Background: Increased awareness of leiomyosarcoma (LMS) risk during myomectomy or hysterectomy is essential. Objective and correct reasoning should prevail on any decision regarding the extent and type of surgery to employ. The anticipated risk of a sarcoma after myoma or uterus morcellation is low, and the frequency of leiomyosarcoma especially in women below the age of 40 is very rare. The prevalence data has a wide range and is therefore not reliable. The European Society of Gynaecological Endoscopy (ESGE) initiated a survey among its members looking into the frequency of morcellated leiomyosarcoma after endoscopic surgery.The ESGE Central office sent 3422 members a structured electronic questionnaire with multiple answer choices for each question. After 3 months, the answers were classified with a unique number in the EXCEL spread sheet. Statistical analysis was done using the SPSS v.18.

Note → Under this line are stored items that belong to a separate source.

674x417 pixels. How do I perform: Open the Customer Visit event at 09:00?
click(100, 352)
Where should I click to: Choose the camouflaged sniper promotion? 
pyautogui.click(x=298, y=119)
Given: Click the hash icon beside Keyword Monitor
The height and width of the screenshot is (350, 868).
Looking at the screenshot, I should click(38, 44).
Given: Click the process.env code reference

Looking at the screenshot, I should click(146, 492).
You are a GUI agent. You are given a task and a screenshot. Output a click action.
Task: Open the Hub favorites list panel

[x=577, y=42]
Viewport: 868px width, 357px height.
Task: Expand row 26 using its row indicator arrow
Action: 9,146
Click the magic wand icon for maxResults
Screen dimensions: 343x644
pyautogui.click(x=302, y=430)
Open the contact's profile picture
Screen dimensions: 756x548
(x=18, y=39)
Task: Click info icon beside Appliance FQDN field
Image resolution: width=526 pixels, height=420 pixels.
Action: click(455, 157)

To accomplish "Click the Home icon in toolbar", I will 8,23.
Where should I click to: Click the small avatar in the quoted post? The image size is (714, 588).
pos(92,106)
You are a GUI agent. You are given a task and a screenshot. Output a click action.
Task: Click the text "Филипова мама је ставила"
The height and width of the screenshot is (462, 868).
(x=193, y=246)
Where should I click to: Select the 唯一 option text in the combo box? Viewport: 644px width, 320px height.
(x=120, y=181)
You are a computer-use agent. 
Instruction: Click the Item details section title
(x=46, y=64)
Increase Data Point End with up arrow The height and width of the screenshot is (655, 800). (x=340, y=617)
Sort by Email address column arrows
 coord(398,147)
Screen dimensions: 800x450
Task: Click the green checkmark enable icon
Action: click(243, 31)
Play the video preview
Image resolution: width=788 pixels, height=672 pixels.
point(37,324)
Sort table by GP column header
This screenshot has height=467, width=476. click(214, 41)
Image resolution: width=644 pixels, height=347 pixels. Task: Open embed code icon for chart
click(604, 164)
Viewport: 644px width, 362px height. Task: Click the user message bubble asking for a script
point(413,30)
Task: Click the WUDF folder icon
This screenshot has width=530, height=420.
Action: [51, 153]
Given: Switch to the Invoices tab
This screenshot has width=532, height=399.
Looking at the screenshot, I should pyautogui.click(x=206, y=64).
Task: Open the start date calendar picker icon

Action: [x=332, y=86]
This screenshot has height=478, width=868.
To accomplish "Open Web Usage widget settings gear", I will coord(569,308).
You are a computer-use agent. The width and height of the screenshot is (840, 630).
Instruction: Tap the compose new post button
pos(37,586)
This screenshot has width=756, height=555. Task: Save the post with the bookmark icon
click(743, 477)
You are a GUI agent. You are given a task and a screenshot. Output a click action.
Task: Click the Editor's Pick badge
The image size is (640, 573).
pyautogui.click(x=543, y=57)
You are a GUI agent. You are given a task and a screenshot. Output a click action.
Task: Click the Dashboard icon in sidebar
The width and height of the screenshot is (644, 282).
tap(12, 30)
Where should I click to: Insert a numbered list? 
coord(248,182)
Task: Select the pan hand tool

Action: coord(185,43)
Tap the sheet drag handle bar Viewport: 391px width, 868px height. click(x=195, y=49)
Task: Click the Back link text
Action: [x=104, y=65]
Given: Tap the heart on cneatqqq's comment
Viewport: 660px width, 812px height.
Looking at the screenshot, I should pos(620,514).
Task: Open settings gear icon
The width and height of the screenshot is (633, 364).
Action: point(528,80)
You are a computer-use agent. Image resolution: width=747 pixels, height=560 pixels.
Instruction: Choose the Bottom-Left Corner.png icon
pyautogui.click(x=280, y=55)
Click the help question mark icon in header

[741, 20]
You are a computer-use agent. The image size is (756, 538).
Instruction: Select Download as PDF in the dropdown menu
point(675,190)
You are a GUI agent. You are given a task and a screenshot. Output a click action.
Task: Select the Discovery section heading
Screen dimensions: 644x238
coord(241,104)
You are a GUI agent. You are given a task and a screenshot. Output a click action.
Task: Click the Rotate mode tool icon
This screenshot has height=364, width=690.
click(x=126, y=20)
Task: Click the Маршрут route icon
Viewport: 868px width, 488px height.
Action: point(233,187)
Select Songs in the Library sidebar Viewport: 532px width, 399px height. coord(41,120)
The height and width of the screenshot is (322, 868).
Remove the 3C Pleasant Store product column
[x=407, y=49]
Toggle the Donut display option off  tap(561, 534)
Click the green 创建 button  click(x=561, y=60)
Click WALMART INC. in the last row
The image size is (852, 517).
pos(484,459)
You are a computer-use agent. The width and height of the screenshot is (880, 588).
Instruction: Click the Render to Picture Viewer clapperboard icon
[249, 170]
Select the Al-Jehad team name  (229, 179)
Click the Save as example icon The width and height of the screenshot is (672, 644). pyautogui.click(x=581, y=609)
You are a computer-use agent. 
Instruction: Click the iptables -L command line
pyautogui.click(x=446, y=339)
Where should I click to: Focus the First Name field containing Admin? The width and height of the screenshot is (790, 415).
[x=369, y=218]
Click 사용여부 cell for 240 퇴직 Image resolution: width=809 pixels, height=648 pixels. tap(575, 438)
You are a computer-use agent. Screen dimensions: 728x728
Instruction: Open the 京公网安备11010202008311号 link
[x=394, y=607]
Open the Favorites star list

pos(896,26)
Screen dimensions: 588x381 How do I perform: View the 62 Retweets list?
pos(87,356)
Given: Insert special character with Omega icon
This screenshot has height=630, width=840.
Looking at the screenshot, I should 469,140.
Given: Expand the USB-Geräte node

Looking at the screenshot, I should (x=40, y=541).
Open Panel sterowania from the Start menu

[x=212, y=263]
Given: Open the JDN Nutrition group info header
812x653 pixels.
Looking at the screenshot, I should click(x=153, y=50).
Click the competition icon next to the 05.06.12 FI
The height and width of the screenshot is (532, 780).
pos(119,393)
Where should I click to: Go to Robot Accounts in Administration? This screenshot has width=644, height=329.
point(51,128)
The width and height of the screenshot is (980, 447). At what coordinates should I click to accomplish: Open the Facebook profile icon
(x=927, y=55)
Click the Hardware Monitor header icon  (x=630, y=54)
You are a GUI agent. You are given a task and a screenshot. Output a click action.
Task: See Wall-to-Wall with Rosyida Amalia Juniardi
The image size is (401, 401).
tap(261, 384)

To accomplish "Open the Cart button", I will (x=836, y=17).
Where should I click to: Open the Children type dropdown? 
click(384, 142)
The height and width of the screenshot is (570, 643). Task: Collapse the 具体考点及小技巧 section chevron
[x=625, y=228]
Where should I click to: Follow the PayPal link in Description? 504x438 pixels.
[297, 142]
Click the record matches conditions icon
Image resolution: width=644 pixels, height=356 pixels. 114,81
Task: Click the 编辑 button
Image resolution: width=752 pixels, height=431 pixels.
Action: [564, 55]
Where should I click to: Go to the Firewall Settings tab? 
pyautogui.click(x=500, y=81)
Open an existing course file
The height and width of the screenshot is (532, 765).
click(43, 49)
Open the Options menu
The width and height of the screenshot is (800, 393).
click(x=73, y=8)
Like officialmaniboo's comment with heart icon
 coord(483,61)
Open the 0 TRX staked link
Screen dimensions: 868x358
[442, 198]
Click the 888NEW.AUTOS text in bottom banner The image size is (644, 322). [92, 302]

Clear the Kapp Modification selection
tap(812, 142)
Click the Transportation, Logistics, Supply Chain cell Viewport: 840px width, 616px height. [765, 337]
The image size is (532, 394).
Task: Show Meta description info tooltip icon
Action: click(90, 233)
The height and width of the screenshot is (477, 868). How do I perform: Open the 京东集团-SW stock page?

Results: Out of 3422 members, 294 (8.6%) gynaecologists replied to the questionnaire; however, only 240 perform myomectomies by laparoscopy and hysteroscopy and hysterectomies by laparoscopy. The reported experience in performing laparoscopic myomectomy, hysteroscopic myomectomy, laparoscopic hysterectomy (LH), and laparoscopic subtotal hysterectomy (LSH) on an average was 10.8 (1-32) years. The vast majority of 67.1% had over 5 years of practice in laparoscopic surgery. The total number of 221 leiomyosarcoma was reported among 429,777 minimally invasive surgeries (laparoscopic and hysteroscopic myomectomies and LH and LSH), performed by all doctors in their lifetime. The overall reported sarcoma risk of all types of endoscopic myoma surgeries has been estimated to be 1.5% of operations which is very rare. Categorizing by type, 57 (0.06%) LMS were operated by laparoscopic myomectomy and 54 (0.07%) by hysteroscopic myomectomy, while 38 (0.13%) leiomyosarcoma operated by laparoscopic subtotal hysterectomy and 72 (0.31%) by laparoscopic hysterectomy. The probability of a sarcoma after morcellation to be falsely diagnosed by histopathology as a benign tumour and later identified as a sarcoma in a later examination has been reported and calculated to be 0.2%. The low risk of a sarcoma is also reflected by the small number of surgeries, where only 32 doctors reported that they operated once, 29 twice, and 18 operated on 3-10 sarcomas by laparoscopy during their lifetime.

Conclusion: The survey demonstrated that myomectomy by hysteroscopy or laparoscopy has similar risks of sarcoma with an estimated incidence of 0.07%, much lower than that by laparoscopic hysterectomy and subtotal hysterectomy. Hence, for young patients with myoma infertility problem and low risk for LMS, myomectomy by MIS can be the first option of treatment. The fact that only 12.5% (216/1728) of uterine sarcoma cases are operated laparoscopically demonstrates the surgeons' awareness and alertness about LMS and the potential of spreading sarcomatous cells after myoma/uterus power morcellation.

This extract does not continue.